A screen capture from a NRA TV segment on 3D-printed firearms. (Image: The Desk via NRA TV/YouTube)

The National Rifle Association says it may not be able to continue operating its controversial broadcast arm NRA TV because it has been unable to secure media liability coverage.

In a federal lawsuit filed last month, the NRA blames political pressure for the organization’s inability to obtain that coverage and other insurance the organization says it needs to continue operating as an advocacy organization.

The lawsuit was filed in federal court last month against the State of New York and Governor Andrew Cuomo for what the group claims is an ongoing “discrimination campaign” by state officials. The NRA says the opinions of Cuomo and other officials infringe on the group’s First Amendment protections and have created difficult business conditions for the non-profit.

“The NRA has suffered tens of millions of dollars in damages,” the group alleges.

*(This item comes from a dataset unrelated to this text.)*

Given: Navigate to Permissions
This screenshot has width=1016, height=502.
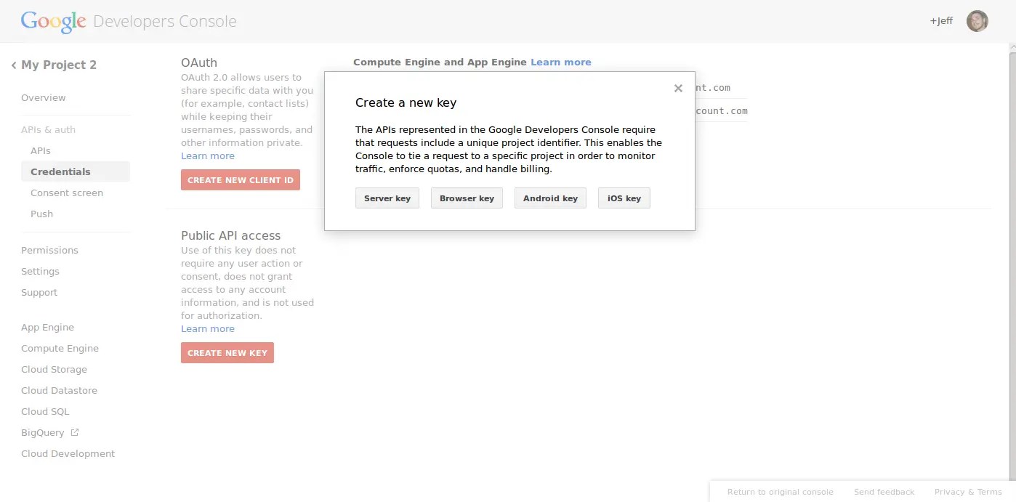Looking at the screenshot, I should click(49, 250).

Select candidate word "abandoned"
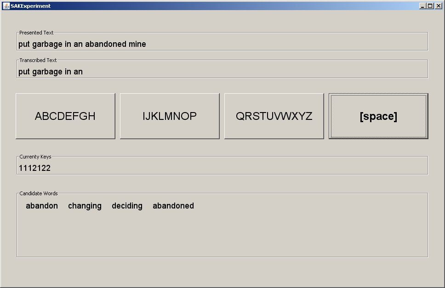pos(173,206)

NRA TV was launched in 2016 as a streaming service operated by the firearms advocacy group. The stream was made available primarily on smart television apps offered by Amazon, Apple, Roku and Google; segments are offered on demand via the NRA TV’s website and on YouTube.

The operation has been criticized for airing misleading segments about the March for Our Lives campaign and other politically-charged issues.

Brewer, Attorneys & Counselors, the New York-based law firm representing the NRA in its lawsuit against the state, has a track record of representing unsavory characters in similar suits. The firm’s clients include large tobacco organizations, international banks and a religious non-profit who was sued in a sexual harassment-matter.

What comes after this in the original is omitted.